Maagasar threw on her wraps and tied on her fur-lined boots.  She took milk from the doorstep and headed toward the sound.  She traveled half the day, guided by the far off cry.  The sun high overhead glinted across the white ice and snow.  Finally, she saw the polar fur from a distance, a small blurb on the flat terrain.  She focused on the abnormality on the horizon, and quickened her pace.

She found the baby none too soon.  The sun had burned its skin, but it actually done more good than harm.  It kept the baby from freezing.  She wrapped him close to her breast and offered it the jug of milk she had brought along.  He drank hungrily, his eyes watching her. 

The baby was a nasty, hardly-bearable shade of green, his body covered with coarse, pig-like hair; except his apple-green cheeks and the back of his green hands.  His eyebrows arched like mathematical less-than signs turned upside down.  His eyes were the color of wet charcoal. 

The baby’s ugliness repelled Maagasar, and she hesitated with the milk.  Did she dare?  She remembered the green monster, the tyrant of old, and the hunger he brought, and the oppression.  She had been a child then.  A very hungry child; hungrier than she was now.   

The baby watched her with those wet, black eyes, then its toothless mouth pulled back, and the wail that she had followed all day, returned.

Maagasar shuddered.  But the cry revived her.  Strengthened her.  She knew what she must do.  There was much work to be done and if she didn’t raise the baby to do the work, she would starve.  Her husband, Dach, had hunted and provided for her, and she badgered him to keep house and keep the fire stoked.  Now that he was dead, she was always hungry and the cottage had deteriorated from lack of upkeep. 

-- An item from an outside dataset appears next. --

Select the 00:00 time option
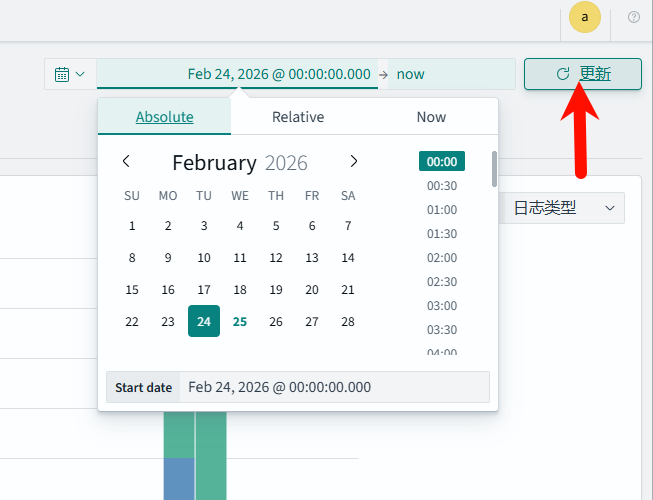Screen dimensions: 653x500 click(442, 161)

Maagasar carried the baby home and named him Dach because he would grow to replace her husband. 

Dach grew in age and stature.  Drake-darshan children age rapidly, nearly three times faster than the average child.  By the time Dach was toddling around, Maagasar had taught him to wash the floor, clean the toilet house, and make the bed.  By the time he was five years old, he towered a foot above her.  Age had shrunk and shriveled her, until her skin sagged on her bones, and her shoulders bowed. 

Maagasar didn’t love the child.  After five years, she despised him more. 

Despised him because she needed him, and more than anything, she despised him because of his green coloring.  He was the ugliest child, and she spent much of her time finding ways to punish him for his ugliness.  She made sure he understood her revulsion.

She specially cut a willow bough and thrashed the back of his legs when he was too slow to respond to an order, or smacked him across the face when he asked questions.  Insolence, she called it, and quickly made sure he understood it. 

She had a spare bed where her husband had slept, but she made Dach sleep in a wooden box by the backdoor instead, with rags to cover himself.  Her favorite punishment, and an ongoing one, was denial of food.  He wasn’t allowed to eat with her, nor was he allowed to eat from a plate.   He sat on the floor under the table at her feet, and ate the rare gristle, bone, or fat that she dropped for him.  Dach went to bed hungry, woke up hungry.  Dach lived hungry.  Hunger was all he knew. 

 

 

This is that story. 

The story about the most venomously vile creature that ever breathed. 

This is the story about Dach Drake-darshan.